Publicado na Coluna Semanal do Dr. Noronha a convite do sítio “Última Instância – Revista Jurídica”, São Paulo, Brasil, 23 de setembro de 2009.
VERONA – O Brasil é um país com uma grande e longa tradição no instituto do asilo político e, portanto, no respeito aos direitos humanos e na prática da tolerância, virtude que o sábio Voltaire acertadamente apontava como o apanágio da Humanidade.
De fato, da Europa, recebemos os refugiados dos mais diversos países. De Portugal, recebemos os perseguidos de Salazar e, com o triunfo da Revolução dos Cravos, os próceres do salazarismo. Da Itália, recebemos os perseguidos de Mussolini, da Alemanha, perseguidos de Hitler. De Espanha, as vítimas do franquismo. Da China, acolhemos contingentes de nacionalistas, após a vitória do Partido Comunista Chinês na guerra civil encerrada em 1949.

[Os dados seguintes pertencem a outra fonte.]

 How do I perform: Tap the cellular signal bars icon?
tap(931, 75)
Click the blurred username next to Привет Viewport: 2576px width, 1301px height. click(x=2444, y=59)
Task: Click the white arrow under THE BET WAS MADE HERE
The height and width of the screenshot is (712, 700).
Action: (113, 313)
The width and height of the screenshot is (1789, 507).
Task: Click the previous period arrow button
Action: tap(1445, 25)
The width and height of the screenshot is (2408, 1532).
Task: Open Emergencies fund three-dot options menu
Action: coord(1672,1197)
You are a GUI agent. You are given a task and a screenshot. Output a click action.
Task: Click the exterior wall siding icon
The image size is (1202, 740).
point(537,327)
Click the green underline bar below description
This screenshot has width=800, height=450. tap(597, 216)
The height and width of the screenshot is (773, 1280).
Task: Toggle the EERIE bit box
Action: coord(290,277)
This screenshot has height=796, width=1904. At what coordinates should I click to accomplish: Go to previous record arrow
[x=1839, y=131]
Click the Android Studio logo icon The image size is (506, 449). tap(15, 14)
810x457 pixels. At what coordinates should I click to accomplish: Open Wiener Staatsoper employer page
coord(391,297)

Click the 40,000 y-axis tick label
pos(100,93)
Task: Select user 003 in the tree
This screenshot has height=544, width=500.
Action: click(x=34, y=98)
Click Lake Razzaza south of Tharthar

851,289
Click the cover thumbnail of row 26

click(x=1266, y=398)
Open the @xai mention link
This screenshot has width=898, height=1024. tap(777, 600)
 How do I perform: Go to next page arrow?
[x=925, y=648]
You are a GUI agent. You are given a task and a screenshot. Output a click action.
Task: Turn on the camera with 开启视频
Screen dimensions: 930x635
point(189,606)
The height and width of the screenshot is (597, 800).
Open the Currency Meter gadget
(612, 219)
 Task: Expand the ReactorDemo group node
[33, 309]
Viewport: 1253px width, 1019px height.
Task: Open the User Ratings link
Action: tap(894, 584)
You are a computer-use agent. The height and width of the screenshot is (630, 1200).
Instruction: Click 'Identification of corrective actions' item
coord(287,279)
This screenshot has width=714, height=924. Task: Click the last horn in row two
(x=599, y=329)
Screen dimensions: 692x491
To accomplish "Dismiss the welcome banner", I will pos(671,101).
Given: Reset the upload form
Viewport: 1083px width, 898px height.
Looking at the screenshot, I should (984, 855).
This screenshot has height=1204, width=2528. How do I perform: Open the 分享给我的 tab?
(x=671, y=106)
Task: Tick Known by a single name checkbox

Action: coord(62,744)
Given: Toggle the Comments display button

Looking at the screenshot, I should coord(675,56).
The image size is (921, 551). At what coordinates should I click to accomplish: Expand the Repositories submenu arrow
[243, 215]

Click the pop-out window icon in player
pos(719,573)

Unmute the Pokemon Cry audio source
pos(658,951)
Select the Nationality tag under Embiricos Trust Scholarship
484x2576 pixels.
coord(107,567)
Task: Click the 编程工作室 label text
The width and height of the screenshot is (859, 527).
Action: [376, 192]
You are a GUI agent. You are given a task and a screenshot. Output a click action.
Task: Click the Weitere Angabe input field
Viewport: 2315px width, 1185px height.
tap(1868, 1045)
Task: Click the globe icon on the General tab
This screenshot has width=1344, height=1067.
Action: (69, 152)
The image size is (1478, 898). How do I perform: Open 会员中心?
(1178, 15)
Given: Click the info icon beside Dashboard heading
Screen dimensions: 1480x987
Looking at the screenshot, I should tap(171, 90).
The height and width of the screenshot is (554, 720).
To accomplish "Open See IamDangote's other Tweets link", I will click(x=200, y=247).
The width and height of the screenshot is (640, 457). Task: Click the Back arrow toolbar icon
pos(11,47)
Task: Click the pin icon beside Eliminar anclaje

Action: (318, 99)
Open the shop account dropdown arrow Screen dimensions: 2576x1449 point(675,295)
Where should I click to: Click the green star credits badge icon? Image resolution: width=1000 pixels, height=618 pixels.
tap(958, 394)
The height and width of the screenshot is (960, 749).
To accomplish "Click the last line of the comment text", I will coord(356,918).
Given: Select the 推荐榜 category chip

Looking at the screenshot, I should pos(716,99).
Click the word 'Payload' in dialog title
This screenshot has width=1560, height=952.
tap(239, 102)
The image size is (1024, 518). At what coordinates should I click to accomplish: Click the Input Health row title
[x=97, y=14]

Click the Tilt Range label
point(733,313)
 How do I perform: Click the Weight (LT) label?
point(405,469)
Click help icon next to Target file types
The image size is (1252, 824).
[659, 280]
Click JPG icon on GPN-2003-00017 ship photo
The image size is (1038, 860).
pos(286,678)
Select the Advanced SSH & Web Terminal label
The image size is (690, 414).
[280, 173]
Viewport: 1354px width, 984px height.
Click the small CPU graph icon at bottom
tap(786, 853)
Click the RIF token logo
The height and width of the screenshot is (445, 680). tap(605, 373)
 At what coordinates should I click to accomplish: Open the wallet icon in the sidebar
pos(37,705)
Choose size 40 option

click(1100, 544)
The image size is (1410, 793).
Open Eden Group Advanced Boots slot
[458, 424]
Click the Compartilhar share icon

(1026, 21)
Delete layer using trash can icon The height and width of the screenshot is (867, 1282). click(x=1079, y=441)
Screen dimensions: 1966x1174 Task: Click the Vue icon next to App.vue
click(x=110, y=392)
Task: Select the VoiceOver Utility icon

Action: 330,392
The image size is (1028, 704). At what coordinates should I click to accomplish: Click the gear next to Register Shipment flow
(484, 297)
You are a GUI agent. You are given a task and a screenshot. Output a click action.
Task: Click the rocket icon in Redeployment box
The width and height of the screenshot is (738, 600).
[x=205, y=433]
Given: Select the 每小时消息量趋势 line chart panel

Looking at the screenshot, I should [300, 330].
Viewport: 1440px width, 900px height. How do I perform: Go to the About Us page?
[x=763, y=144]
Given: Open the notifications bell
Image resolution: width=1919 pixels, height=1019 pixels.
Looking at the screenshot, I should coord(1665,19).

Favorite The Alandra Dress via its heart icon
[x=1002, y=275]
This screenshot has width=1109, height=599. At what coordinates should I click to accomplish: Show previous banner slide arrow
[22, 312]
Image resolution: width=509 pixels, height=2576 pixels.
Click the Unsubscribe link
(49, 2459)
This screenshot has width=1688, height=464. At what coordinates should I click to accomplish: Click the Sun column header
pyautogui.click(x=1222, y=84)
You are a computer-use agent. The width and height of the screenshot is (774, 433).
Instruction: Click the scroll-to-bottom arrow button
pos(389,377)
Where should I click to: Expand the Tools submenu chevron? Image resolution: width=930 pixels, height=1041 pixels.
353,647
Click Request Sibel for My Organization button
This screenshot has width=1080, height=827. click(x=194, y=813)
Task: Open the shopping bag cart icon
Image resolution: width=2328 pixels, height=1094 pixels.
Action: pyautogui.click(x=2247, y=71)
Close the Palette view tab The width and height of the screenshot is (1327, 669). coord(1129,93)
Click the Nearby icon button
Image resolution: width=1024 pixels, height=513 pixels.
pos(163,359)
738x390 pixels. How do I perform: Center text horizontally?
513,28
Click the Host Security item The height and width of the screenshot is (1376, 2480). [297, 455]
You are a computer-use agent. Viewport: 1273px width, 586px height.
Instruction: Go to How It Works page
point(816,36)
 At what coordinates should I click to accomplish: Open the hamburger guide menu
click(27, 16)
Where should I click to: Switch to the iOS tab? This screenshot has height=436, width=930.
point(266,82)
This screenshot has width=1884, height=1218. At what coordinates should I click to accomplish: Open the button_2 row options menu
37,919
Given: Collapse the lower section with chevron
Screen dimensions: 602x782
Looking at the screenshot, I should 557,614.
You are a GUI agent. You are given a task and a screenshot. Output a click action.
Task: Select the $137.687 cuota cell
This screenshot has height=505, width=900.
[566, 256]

Da mesma forma, o Brasil recebeu do leste Europeu, perseguidos políticos de regimes diversos. Na América do Sul, durante décadas recebemos os refugiados de Stroessner e, quando de sua derrubada, o próprio, que viveu tranqüilamente até a morte em Brasília. Do Líbano, recebemos tantos refugiados que nossa população de origem libanesa se tornou maior do que a daquele país.
Com o passar dos anos, a herança sociológica dos refugiados aqui recebidos, e que se tornaram brasileiros, passou a compreender a nossa cultura, com os mesmos valores de que lançamos mão para conceder o asilo: o respeito à dignidade humana, à liberdade de pensamento, à liberdade de manifestação política, e à observância dos direitos humanos fundamentais.
Da mesma forma, o direito internacional de regência reconhece não apenas o direito da parte do Estado de conceder o refúgio decorrente do instituto do asilo político, como o artigo 14 da Declaração Universal de Direitos Humanos assegura o direito do indivíduo de buscar a proteção do asilo como princípio geral. A Comissão de Direitos Humanos da ONU (Organização das Nações Unidas), por sua vez, preparou uma declaração sobre o direito de asilo em 1960 na qual afirmou que era o dever do Estado aceitar asilos políticos, “à exceção de casos de segurança nacional ou de segurança da população”.
Assim, a causa da manutenção da política tradicional de concessão de asilo político pelo Brasil encontra-se hoje ameaçada pelo caso Cesare Battisti. A medida, que é de resto um ato de manifestação da soberania do Brasil, por meio do Poder Executivo, acha-se em risco por uma possível equivocada manifestação do Poder Judiciário, instigada por um governo estrangeiro com poucas credenciais democráticas. Na Itália, a questão tomou caracteres de uma vendettae é explorada politicamente por um governo desmoralizado.
Notoriamente um estado cliente dos EUA, a Itália é hoje uma grande e sistemática violadora dos direitos humanos, recebendo críticas da ONU e da própria União Européia. Seu governo, caricato e bufo, de extrema direita é vilificado, repudiado e ridicularizado mundo afora. O tratamento desumano dispensado aos imigrantes é um exemplo que ofende a consciência humana.
Vigilantes racistas, que evocam os rufiões conhecidos por camisas negras de Mussolini, pelo uniforme que utilizavam, patrulham as ruas do norte do país, onde Garibaldi, que se refugiou no Brasil devido a uma sentença de morte em Genova, deixou de ser herói. Suor facial passou a ser motivo de suspeição policial nos seus aeroportos. Minorias são identificadas e perseguidas. Certas liberdades internacionalmente reconhecidas, como as manifestações do culto religioso, são restritas ou proibidas.
O caso Cesare Battisti, dentre nós, tornou-se emblemático para a manutenção da causa dos direitos humanos e de nossa ordem constitucional. Não cabe ao Poder Judiciário brasileiro, em primeiro lugar, usurpar a prerrogativa do Poder Executivo na manifestação de qualquer ato de soberania nacional, incluindo-se a concessão do asilo, como decorre do artigo 84 do texto constitucional.
Da mesma maneira, não é lícito ao Poder Judiciário decidir contra legem,em violação ao artigo 4º da Constituição Federal que dispõe dever o Brasil reger-se nas suas relações internacionais, inter alia, pelo princípio da prevalência dos direitos humanos (caput e II). Por último, o nosso Poder Judiciário, esteio e garante de nossa ordem jurídica e do estado de Direito, não pode se prestar a comprometer a dignidade nacional.